PROBLEM TO WORK ON:
Only the closing stretch of the material belongs in the answer: the line containing "Screen dimensions: 1200x736" and every line after it, copied exactly.

TASK INPUT:
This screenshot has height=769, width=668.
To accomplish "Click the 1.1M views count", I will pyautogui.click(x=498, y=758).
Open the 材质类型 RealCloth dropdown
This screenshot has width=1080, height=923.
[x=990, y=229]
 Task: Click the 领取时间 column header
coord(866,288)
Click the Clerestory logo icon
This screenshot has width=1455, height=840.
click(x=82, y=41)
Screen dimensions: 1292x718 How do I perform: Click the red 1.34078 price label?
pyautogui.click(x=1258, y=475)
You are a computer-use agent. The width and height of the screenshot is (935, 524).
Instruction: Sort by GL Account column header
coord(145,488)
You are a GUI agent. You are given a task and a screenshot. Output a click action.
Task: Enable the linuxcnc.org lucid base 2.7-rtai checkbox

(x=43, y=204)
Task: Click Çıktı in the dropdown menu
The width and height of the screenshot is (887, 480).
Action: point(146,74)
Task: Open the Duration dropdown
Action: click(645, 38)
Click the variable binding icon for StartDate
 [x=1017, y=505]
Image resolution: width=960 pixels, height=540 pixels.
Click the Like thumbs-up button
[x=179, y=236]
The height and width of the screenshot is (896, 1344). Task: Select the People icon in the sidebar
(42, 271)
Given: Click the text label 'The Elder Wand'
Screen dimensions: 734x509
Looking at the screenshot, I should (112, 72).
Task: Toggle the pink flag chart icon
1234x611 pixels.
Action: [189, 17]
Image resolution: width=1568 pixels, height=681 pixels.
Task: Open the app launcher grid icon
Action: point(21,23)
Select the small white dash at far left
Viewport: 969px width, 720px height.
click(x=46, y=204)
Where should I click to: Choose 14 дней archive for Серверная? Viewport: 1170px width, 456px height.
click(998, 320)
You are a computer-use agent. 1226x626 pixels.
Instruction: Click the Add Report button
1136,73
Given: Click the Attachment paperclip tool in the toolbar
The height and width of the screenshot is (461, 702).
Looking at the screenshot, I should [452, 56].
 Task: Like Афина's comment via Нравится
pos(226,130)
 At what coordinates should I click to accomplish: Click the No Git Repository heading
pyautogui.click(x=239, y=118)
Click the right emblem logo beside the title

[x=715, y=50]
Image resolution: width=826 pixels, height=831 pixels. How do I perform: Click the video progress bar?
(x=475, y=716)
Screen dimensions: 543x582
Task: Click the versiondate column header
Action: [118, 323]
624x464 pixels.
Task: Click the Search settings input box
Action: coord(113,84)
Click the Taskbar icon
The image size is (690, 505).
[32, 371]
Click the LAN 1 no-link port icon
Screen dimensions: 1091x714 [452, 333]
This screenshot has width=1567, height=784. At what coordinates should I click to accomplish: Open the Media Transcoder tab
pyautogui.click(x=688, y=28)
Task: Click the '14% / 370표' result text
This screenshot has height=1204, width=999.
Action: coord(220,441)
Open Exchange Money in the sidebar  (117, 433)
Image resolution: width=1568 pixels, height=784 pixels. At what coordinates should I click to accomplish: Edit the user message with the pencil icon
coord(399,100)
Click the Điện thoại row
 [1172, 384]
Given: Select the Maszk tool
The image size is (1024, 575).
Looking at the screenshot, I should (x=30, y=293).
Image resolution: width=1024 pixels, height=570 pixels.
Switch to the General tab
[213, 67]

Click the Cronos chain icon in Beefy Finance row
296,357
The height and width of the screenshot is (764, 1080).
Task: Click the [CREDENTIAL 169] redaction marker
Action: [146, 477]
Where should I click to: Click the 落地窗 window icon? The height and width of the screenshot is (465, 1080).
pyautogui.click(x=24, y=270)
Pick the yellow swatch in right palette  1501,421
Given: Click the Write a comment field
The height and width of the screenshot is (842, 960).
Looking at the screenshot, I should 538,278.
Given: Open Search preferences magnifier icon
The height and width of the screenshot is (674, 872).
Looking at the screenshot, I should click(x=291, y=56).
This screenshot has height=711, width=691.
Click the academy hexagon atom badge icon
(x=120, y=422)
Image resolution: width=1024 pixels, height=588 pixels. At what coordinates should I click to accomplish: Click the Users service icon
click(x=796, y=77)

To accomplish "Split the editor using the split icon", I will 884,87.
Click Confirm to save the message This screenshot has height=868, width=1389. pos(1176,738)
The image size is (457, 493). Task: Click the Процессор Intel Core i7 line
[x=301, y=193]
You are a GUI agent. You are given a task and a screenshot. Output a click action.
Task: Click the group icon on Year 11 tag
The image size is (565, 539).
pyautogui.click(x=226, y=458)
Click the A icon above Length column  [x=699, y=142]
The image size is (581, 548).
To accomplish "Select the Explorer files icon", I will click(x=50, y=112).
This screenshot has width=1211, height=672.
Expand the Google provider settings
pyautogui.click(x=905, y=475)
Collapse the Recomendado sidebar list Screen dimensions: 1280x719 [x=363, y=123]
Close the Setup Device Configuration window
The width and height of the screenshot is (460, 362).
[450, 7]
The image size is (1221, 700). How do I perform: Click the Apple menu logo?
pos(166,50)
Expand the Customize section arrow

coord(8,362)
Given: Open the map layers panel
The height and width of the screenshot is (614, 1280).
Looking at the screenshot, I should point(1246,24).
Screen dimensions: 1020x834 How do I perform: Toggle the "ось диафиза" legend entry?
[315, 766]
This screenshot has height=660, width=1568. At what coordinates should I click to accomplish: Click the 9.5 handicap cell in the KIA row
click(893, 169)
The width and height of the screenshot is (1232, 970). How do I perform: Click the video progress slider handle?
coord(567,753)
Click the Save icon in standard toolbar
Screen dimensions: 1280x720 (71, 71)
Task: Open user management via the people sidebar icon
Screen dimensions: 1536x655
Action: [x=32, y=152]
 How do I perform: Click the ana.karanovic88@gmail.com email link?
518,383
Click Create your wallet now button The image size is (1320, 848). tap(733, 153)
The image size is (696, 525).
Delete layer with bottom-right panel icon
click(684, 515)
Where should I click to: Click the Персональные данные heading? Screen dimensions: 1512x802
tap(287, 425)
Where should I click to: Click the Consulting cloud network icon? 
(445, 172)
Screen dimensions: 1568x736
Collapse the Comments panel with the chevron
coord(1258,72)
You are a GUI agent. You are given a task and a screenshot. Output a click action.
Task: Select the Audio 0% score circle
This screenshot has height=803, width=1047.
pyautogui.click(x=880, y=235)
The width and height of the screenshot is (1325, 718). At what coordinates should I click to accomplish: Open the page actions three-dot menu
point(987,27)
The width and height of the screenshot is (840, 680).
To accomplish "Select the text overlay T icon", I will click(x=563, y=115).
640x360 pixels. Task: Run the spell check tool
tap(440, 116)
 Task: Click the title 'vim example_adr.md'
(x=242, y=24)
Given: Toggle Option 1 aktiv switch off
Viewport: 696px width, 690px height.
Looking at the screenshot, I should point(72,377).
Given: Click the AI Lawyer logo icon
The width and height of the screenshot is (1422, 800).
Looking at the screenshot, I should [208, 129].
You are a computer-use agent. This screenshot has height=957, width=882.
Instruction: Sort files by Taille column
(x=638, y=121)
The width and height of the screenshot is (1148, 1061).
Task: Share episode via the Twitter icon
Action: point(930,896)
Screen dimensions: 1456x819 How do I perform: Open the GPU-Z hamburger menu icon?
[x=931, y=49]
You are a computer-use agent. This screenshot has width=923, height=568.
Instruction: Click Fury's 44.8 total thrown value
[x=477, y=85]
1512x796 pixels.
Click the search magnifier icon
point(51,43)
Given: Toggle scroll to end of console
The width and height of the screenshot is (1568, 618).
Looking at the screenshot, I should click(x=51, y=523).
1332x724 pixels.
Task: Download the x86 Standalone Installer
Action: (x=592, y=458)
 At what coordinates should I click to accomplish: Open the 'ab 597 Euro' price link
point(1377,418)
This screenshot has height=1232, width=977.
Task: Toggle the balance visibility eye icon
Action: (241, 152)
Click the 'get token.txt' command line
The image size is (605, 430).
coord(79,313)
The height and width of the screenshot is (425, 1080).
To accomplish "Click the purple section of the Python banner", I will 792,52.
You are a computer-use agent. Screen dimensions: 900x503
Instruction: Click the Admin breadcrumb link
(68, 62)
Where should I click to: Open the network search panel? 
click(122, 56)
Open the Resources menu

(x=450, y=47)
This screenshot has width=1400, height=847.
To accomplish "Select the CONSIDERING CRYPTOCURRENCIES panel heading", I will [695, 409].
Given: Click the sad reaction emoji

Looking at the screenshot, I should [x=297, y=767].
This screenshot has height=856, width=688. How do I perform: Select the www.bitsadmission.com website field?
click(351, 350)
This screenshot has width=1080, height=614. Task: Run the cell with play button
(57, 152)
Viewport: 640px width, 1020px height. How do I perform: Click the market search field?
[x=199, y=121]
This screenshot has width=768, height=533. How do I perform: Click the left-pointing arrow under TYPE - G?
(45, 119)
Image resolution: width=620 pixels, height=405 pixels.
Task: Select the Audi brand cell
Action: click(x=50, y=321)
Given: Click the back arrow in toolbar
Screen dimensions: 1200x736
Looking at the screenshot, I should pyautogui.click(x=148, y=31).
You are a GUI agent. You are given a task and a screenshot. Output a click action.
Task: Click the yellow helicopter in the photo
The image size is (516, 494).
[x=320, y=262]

SOLUTION TO THE EXERCISE:
Screen dimensions: 1200x736
Looking at the screenshot, I should pyautogui.click(x=148, y=31).
You are a GUI agent. You are given a task and a screenshot. Output a click action.
Task: Click the yellow helicopter in the photo
The image size is (516, 494).
[x=320, y=262]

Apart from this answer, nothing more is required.